[ASSIGNMENT]:
When the line with "This screenshot has height=1024, width=498." appears below, start repeating lines exactly, and keep going through the line with "Task: Open the account"; add nothing outside that span.

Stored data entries
▬▬▬

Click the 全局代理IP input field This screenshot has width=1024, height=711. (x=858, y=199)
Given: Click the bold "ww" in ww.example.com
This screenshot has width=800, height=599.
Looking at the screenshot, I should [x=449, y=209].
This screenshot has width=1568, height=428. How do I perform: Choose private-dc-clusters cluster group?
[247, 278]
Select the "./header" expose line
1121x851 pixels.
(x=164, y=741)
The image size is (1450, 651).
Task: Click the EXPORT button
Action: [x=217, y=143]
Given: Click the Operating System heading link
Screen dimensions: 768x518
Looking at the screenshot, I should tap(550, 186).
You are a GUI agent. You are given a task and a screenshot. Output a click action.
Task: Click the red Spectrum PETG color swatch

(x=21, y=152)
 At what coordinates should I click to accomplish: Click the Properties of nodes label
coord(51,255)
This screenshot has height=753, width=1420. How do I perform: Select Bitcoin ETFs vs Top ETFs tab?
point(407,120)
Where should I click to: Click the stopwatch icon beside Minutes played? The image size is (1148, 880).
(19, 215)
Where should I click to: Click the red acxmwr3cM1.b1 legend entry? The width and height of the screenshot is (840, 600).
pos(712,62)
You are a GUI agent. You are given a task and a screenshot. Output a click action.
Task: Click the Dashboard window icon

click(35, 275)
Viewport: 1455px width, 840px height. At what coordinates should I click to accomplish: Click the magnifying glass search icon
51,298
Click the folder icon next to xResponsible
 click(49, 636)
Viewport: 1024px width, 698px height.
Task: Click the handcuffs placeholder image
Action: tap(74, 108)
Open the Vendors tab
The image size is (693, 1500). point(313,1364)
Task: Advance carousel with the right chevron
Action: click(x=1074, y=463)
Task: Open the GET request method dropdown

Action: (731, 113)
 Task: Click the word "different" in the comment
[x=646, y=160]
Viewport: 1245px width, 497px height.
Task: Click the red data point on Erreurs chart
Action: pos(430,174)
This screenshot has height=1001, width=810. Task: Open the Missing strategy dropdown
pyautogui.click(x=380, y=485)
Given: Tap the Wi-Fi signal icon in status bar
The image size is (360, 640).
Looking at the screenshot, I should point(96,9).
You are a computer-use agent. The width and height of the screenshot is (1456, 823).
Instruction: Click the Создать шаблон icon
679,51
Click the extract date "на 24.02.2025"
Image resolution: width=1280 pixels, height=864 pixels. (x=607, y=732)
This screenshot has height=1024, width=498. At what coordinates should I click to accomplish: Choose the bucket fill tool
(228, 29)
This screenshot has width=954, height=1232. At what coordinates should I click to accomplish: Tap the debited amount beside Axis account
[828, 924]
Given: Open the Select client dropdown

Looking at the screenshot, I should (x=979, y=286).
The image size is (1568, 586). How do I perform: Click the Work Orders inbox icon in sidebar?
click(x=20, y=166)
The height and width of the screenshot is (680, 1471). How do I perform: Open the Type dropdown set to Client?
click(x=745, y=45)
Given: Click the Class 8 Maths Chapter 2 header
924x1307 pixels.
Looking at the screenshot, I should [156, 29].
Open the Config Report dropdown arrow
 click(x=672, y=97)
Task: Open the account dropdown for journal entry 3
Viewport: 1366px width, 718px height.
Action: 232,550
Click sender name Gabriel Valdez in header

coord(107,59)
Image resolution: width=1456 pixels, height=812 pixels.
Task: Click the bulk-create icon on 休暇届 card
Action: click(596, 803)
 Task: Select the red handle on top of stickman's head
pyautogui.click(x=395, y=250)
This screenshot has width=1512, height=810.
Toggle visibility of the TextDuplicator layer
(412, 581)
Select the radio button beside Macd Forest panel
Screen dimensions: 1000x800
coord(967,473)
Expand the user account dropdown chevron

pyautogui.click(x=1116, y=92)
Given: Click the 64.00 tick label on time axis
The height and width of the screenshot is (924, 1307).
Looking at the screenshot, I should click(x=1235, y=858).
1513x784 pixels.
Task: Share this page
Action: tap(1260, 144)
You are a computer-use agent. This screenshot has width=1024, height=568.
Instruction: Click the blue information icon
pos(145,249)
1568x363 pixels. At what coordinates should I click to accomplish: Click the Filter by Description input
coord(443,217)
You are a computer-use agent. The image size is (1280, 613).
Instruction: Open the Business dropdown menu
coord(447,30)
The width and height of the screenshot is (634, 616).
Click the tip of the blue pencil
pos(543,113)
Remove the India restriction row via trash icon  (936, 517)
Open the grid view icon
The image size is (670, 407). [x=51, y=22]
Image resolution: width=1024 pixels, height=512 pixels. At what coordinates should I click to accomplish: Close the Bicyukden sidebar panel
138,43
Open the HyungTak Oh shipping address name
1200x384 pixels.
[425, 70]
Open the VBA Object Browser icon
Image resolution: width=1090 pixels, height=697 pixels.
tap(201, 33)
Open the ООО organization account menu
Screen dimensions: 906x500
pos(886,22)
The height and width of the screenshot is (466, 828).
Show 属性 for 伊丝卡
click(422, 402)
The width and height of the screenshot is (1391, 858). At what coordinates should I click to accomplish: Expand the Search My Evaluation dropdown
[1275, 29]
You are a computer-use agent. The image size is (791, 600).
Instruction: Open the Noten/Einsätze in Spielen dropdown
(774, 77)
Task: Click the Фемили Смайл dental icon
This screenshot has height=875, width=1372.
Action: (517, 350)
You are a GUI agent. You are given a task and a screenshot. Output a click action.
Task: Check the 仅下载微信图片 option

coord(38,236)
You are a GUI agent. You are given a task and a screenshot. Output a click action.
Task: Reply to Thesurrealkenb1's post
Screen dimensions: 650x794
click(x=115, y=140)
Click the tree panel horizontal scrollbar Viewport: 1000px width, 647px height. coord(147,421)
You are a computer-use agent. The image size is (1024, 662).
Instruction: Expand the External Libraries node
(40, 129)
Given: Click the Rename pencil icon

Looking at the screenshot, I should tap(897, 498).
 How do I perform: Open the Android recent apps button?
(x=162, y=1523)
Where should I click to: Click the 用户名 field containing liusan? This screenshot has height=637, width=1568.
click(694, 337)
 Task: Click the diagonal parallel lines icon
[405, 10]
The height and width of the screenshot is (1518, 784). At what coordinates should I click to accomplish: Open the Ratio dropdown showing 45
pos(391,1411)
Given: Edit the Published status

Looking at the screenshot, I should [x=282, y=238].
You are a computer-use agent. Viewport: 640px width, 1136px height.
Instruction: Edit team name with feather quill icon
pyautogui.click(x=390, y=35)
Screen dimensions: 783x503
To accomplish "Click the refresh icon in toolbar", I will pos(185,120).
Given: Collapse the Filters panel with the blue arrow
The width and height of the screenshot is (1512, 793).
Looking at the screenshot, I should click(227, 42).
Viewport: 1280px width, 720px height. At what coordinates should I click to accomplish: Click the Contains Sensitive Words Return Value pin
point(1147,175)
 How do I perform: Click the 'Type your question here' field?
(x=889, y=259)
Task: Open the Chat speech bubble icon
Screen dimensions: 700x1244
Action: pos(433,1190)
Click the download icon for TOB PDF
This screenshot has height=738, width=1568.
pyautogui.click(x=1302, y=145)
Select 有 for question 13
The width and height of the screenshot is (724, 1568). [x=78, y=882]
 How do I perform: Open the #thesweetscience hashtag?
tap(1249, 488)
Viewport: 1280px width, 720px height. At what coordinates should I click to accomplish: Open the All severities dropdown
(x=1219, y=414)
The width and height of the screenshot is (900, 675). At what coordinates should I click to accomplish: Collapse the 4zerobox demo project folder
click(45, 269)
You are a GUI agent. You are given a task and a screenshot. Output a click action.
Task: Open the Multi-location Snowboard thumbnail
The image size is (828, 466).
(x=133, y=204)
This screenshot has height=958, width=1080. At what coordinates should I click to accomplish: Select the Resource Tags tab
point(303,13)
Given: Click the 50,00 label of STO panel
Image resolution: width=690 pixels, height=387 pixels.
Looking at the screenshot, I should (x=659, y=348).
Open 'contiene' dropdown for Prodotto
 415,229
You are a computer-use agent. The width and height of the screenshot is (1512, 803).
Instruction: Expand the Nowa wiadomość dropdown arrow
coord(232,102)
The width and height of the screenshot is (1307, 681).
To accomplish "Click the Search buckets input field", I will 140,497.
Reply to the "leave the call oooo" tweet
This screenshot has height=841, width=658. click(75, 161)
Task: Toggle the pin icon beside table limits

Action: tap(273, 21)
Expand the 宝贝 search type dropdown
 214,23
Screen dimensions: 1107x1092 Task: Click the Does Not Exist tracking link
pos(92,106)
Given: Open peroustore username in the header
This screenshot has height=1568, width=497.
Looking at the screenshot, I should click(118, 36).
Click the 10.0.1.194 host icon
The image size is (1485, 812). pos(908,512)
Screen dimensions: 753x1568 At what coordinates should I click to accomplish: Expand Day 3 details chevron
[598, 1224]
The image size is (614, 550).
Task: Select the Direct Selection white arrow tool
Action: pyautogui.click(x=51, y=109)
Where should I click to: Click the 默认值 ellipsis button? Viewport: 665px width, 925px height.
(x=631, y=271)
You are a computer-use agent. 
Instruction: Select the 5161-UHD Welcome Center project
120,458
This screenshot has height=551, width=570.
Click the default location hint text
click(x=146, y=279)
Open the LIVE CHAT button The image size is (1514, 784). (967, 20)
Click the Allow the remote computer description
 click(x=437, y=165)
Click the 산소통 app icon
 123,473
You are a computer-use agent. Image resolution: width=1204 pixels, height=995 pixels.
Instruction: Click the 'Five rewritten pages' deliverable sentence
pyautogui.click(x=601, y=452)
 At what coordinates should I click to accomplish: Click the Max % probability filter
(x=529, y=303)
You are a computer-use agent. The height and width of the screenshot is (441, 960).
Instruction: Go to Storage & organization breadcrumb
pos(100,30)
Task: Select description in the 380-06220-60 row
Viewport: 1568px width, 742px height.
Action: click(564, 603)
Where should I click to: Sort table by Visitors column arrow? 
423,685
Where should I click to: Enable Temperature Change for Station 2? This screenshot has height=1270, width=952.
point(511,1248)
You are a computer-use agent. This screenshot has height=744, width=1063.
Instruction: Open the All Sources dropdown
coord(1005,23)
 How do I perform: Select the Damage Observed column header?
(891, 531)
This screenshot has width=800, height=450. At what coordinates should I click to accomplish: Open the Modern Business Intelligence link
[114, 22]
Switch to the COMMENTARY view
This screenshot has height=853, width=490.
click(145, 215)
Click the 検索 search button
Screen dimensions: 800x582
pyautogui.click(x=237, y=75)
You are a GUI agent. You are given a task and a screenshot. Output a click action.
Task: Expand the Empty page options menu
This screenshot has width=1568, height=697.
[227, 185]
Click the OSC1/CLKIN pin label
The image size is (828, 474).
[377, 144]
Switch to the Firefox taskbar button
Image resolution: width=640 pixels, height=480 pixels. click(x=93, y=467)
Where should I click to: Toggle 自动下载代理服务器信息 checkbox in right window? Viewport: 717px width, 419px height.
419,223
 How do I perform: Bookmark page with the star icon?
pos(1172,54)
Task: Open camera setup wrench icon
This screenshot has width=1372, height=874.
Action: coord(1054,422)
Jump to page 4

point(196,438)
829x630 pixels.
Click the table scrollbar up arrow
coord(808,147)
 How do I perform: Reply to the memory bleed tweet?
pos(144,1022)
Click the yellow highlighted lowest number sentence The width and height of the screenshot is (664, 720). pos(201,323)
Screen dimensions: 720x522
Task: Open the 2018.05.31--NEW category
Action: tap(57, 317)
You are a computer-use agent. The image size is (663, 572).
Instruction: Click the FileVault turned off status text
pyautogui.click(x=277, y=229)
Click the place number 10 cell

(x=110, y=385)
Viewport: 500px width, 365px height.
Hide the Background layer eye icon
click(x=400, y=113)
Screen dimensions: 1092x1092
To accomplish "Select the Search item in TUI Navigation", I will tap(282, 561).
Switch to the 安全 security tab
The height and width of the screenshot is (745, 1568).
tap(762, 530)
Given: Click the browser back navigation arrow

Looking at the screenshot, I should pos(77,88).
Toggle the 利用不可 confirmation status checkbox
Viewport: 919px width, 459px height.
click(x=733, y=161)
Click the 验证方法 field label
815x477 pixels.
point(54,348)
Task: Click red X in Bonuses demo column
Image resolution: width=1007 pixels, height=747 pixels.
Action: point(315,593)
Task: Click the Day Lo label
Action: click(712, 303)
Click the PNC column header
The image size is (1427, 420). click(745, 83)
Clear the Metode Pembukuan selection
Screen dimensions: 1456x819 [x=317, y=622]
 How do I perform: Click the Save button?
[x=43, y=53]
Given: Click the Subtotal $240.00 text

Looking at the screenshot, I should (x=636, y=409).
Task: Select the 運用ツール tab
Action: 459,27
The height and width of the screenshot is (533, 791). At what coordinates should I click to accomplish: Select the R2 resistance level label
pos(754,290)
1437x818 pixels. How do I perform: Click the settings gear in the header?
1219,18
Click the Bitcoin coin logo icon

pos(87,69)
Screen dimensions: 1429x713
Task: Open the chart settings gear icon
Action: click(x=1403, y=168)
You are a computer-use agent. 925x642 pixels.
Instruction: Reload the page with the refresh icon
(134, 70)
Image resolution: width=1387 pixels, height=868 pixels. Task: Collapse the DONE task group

▬▬▬

[COMPLETED TASK]:
This screenshot has height=1024, width=498. At what coordinates should I click to accomplish: Choose the bucket fill tool
(228, 29)
This screenshot has width=954, height=1232. At what coordinates should I click to accomplish: Tap the debited amount beside Axis account
[828, 924]
Given: Open the Select client dropdown

Looking at the screenshot, I should (x=979, y=286).
The image size is (1568, 586). How do I perform: Click the Work Orders inbox icon in sidebar?
click(x=20, y=166)
The height and width of the screenshot is (680, 1471). How do I perform: Open the Type dropdown set to Client?
click(x=745, y=45)
Given: Click the Class 8 Maths Chapter 2 header
924x1307 pixels.
Looking at the screenshot, I should [156, 29].
Open the Config Report dropdown arrow
 click(x=672, y=97)
Task: Open the account dropdown for journal entry 3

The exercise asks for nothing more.